━━━━━ Records to use ━━━━━

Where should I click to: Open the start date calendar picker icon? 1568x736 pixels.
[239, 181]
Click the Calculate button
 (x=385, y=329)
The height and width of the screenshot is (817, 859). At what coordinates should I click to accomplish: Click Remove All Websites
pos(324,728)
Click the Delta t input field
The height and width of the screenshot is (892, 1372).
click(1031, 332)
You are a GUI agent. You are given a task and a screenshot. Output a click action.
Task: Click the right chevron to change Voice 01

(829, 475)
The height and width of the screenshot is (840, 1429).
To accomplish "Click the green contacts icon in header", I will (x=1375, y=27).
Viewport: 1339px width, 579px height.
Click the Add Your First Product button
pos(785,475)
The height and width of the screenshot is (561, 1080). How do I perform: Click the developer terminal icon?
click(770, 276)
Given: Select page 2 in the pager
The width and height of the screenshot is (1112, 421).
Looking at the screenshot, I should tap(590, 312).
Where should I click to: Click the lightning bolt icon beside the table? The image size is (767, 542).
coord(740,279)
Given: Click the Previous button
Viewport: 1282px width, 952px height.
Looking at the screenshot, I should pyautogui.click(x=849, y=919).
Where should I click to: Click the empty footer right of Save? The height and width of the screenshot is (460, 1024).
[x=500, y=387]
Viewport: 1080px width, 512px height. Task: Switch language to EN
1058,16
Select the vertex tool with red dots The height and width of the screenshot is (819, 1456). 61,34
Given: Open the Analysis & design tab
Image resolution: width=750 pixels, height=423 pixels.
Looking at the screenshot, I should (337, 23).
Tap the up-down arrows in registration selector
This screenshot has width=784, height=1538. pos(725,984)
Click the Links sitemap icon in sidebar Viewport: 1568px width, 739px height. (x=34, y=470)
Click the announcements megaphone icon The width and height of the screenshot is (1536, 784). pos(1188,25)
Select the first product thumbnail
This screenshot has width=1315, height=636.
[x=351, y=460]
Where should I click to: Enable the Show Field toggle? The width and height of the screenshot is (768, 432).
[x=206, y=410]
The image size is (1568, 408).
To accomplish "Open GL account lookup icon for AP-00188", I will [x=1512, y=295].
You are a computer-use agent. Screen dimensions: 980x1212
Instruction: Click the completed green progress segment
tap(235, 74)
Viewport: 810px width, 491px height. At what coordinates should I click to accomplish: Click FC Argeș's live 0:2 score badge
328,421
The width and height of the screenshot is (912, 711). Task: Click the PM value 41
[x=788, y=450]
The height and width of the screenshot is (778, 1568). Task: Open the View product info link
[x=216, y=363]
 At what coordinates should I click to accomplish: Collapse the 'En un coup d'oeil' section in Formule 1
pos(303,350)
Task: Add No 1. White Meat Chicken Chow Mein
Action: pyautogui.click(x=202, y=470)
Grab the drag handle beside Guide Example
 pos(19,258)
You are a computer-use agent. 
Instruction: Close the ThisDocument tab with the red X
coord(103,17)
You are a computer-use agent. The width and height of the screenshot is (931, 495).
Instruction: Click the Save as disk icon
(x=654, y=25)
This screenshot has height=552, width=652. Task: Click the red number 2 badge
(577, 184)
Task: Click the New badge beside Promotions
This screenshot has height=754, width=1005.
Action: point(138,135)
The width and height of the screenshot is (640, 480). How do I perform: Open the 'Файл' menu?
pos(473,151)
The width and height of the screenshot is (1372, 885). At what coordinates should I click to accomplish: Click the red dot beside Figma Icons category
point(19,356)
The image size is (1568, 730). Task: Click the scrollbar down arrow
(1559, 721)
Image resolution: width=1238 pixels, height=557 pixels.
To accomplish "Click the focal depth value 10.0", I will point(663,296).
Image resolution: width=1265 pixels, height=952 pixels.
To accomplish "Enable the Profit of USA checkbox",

━━━━━

> Task prompt
Return each line above where the word "computer" shows up.

> Output
You are a computer-use agent. Screen dimensions: 980x1212
You are a computer-use agent. 
You are a computer-use agent. The width and height of the screenshot is (931, 495).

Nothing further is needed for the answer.